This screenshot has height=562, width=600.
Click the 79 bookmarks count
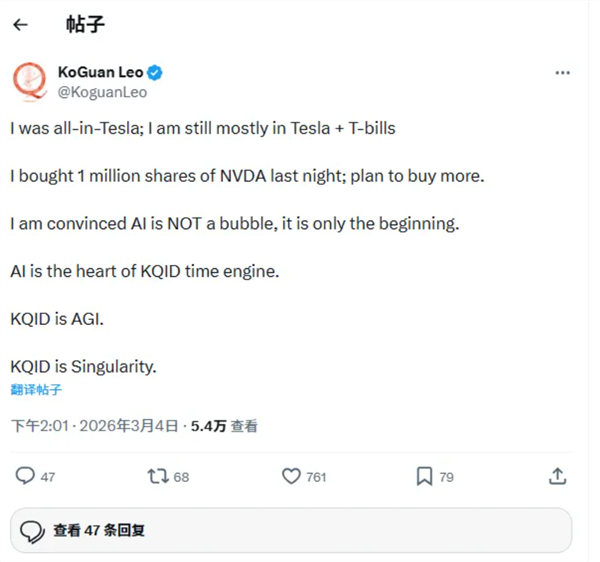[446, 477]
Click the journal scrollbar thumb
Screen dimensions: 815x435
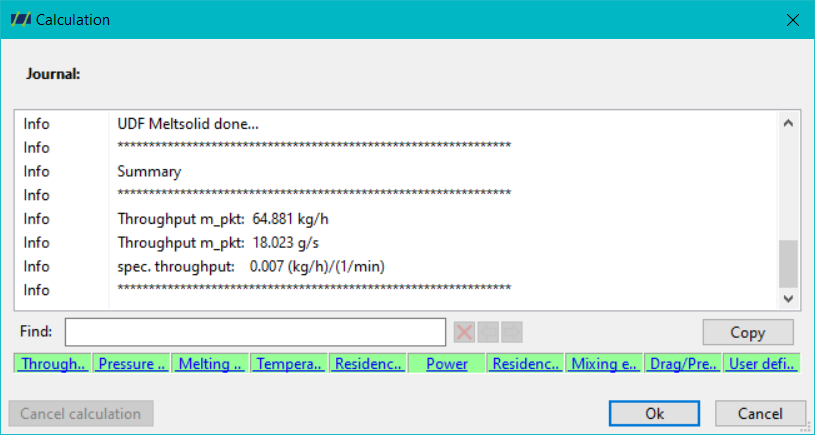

---

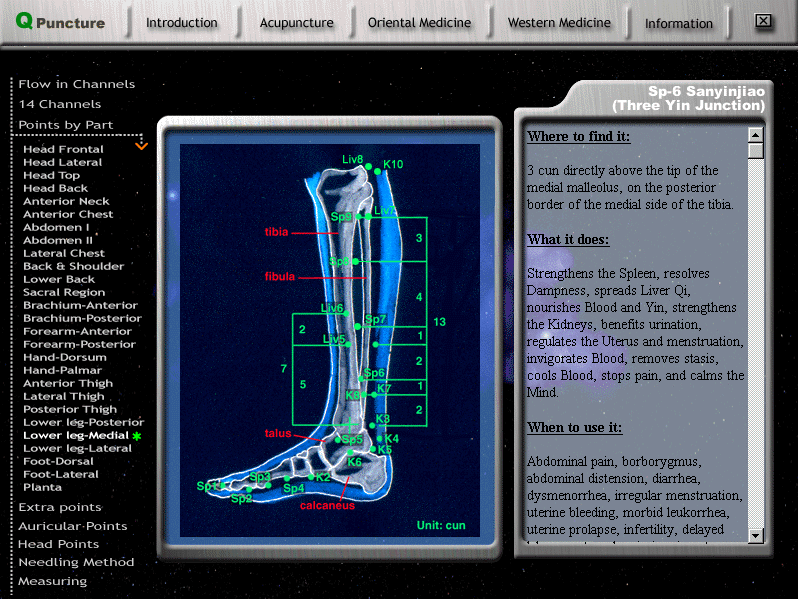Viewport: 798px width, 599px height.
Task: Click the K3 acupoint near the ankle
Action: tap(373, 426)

...

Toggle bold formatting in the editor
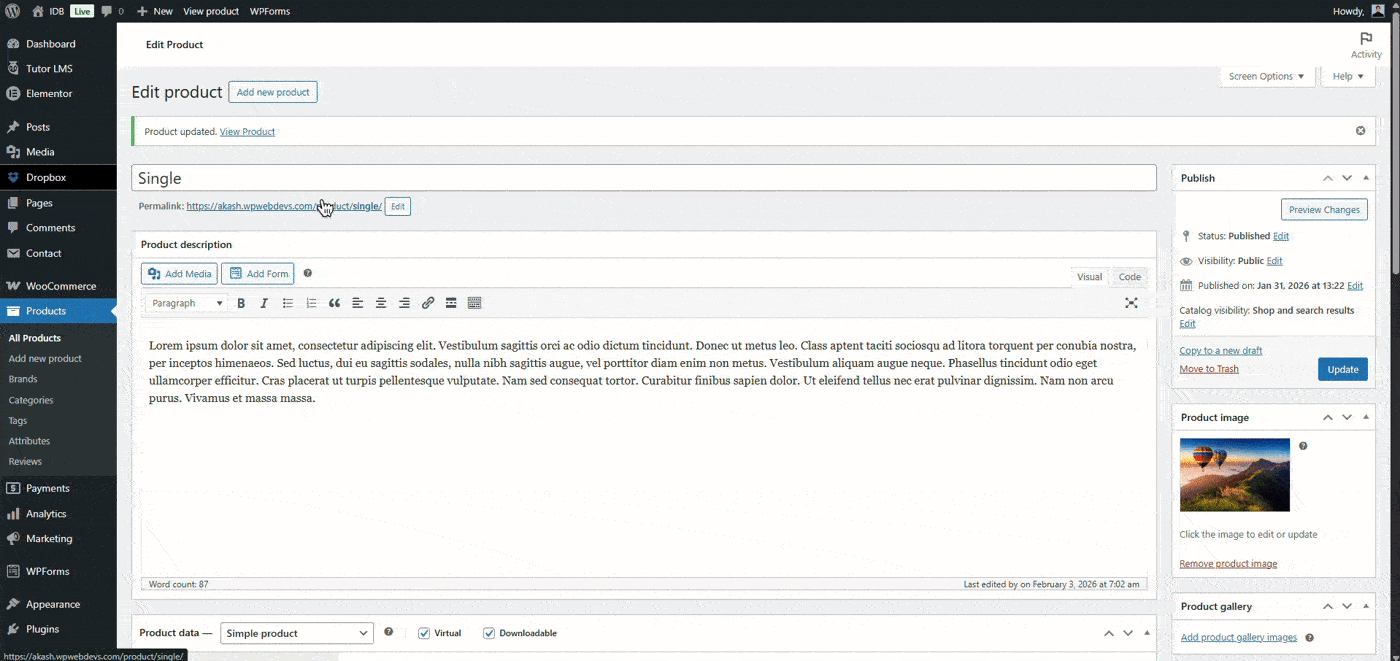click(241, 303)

• Your goal:
Reproduce word for word, with pictures dropped, only the part of the material above that opens with the line containing "This screenshot has height=562, width=600." and closes with the line containing "Screen dimensions: 815x435".

• Exercise result:
This screenshot has height=562, width=600.
Click the 79 bookmarks count
[446, 477]
Click the journal scrollbar thumb
Screen dimensions: 815x435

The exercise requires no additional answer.